Text passage:

NFCORE_RNASEQ:RNASEQ:FASTQ_FASTQC_UMITOOLS_TRIMGALORE:FASTQC (SRR15731653)` terminated with an error exit status (1) #1348

Dokmen · 2024-07-25T14:22:05Z

Description of the bug

Hi,
I have been using nf-core/rnasq for a long time, but with the update of Nextflow, I am receiving the following error messages. I downloaded my fastq files with aspera and there was no breakage. I don't understand why this is happening. I've never encountered this error before. I downloaded my fastq files again and again and installed nextflow on conda again and I get this error every time I run it. Does this error have anything to do with the new update? I am using HPC, maximum cpu is 40 or 56 and maximum ram is 190 or 380. I send the slurm job to the queue and use 3 nodes. Can you help with this issue?

Command used and terminal output

$
#SBATCH -N 3
#SBATCH --ntasks-per-node=56
#SBATCH --time=72:00:00
#SBATCH --output=/truba_scratch/dokmen/StarRsem/test.log
#SBATCH --error=/truba_scratch/dokmen/StarRsem/test.err 
echo "SLURM_NODELIST $SLURM_NODELIST"
echo "NUMBER OF CORES $SLURM_NTASKS"
echo "SLURM_CPUS_PER_TASK $SLURM_CPUS_PER_TASK"
eval "$(/truba/home/dokmen/miniconda3/bin/conda shell.bash hook)"

Exercise goal: From the bug report, extract the passage between "Description of the" and "with this issue?", inclusive, copying it word for word.

Listing:
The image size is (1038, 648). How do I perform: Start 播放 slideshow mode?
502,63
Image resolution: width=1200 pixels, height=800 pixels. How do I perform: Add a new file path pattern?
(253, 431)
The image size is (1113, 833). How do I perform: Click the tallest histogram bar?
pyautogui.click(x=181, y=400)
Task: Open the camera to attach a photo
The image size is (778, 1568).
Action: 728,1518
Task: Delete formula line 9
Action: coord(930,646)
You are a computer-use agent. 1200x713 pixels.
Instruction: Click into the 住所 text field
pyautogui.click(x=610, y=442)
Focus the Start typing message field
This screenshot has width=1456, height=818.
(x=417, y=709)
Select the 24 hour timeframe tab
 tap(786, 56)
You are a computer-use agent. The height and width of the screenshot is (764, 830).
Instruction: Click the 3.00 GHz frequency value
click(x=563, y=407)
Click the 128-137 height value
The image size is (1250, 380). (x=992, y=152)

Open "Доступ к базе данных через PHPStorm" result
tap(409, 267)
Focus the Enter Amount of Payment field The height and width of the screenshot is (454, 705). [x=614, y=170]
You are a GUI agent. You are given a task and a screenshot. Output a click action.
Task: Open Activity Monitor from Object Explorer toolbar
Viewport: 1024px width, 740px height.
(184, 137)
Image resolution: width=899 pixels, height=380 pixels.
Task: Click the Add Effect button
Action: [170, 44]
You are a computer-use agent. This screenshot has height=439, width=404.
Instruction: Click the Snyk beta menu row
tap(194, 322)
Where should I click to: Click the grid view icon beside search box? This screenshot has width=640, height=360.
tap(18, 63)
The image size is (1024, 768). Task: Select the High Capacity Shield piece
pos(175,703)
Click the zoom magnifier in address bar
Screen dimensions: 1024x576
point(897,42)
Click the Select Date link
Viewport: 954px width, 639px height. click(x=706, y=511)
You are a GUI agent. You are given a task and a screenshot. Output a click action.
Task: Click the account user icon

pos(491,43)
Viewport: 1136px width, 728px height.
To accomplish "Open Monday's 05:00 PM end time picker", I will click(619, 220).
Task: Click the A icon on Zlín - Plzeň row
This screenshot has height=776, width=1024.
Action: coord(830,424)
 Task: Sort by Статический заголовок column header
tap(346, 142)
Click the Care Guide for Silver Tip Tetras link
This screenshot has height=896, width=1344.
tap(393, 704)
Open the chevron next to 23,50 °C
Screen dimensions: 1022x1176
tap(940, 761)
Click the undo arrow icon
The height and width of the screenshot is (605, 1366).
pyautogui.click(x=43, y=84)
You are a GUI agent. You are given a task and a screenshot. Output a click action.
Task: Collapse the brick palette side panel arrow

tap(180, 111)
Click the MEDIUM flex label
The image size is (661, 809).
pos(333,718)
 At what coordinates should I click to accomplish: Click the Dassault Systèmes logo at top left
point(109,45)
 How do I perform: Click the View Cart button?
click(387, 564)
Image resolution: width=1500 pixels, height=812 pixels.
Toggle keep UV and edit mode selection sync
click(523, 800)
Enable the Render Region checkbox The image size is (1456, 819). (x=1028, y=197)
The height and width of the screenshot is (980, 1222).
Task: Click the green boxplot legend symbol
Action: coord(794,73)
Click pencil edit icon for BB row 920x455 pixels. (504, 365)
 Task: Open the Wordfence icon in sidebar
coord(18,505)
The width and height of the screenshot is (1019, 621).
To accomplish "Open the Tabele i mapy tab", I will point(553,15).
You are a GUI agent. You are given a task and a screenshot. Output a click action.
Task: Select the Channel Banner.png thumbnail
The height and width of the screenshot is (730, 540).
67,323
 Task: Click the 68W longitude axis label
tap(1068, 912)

Exercise result:
Description of the bug

Hi,
I have been using nf-core/rnasq for a long time, but with the update of Nextflow, I am receiving the following error messages. I downloaded my fastq files with aspera and there was no breakage. I don't understand why this is happening. I've never encountered this error before. I downloaded my fastq files again and again and installed nextflow on conda again and I get this error every time I run it. Does this error have anything to do with the new update? I am using HPC, maximum cpu is 40 or 56 and maximum ram is 190 or 380. I send the slurm job to the queue and use 3 nodes. Can you help with this issue?